My grandmother was a “tea-totaler,” that is, tea was her total drink. She drank it all day long. Never with ice, mind you, it was hot tea year round. Apparently, consuming all that tea did her no harm. It may even have had a calming influence, because she survived the 1918 flu epidemic, the Great Depression, and a few tornados. She lived to be 93.
Perfect Iced Tea
As the days heat up, we begin to think about colder beverages, I talked with, Cyndy, my iced tea expert, who drinks the icy brew 12 months of the year. When we used to eat out at restaurants months ago (though it seems like years ago), I’d order my tea with lemon, she preferred hers straight up and unadulterated.
To slake her thirst, Cyndy makes a big container of tea each day. So I inquired about the formula. Here’s how she makes her daily brew.
Boil 4 cups of water and toss in two family-size tea bags. Let it sit for 4 minutes. Add 4 more cups of cold tap water. Viola! You have 8 cups of tea. Put tea in a large container or Mason jars in refrigerator. Add ice, lemon, sugar, or mint before serving. When I make it, I cut everything in half (except the 4 minutes of brewing time. 🙂
A Few Caveats
You don’t have to use a fancy, exotic tea to get this classic drink. Luzianne or Lipton varieties work just fine. If you want a stronger brew, add more tea rather than let the leaves or bags steep longer than recommended. Over steeping can cause bitterness, as does squeezing the tea bags.
Who “Invented” Iced Tea?
There’s long been a dispute over where iced tea had its beginning. Here in St. Louis we like to think it was at the 1904 World’s Fair along with ice cream cones, cotton candy, hot dogs, hamburgers, peanut butter, and the club sandwich. Most of those items were around before that, but were popularized on the mile-long Pike, considered to be the world’s first food court.

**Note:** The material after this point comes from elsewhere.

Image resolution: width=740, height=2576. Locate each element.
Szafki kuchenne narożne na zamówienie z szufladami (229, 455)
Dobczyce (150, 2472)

Serving cold tea likely began 40 years before the Fair. There are printed references going back to the 1860s.
Tea Beats Out Beer
While beer is the world’s most widely consumed alcoholic drink, it’s the third-most popular drink overall, after water and tea.
Yes, spring is here. It’s time to brew a big pitcher of iced tea and Zoom a few of your nearest and dearest friends. For now, let’s stay safe and refreshed in the Corona Cocoon. Someday we’ll clink glasses together again. Cheers!
Jacqueline Carton says
I drink hot tea on cold days and iced tea on warmer days. My method of making tea is similar to described, except I heat my water in the microwave in a large teapot. It works for me, but I have a dear sister-in-law who says that boiling water is better. Is this standardly true? So much easier for me to heat the water in the microwave. However, I do not like “sun tea”, when the water is not even close to boiling.
A friend of mine had an interesting expression for iced tea that has sat too long and was no longer fresh.
She would say that “it is getting skunky.” I am wonder if this is a common expression?
From Saline County, Marshall MO
Jean Carnahan says
Oh, yes, I’ve heard the “skunky” expression, always said with disgust. Don’t tell your sister-in-law, but I heat my water like you do.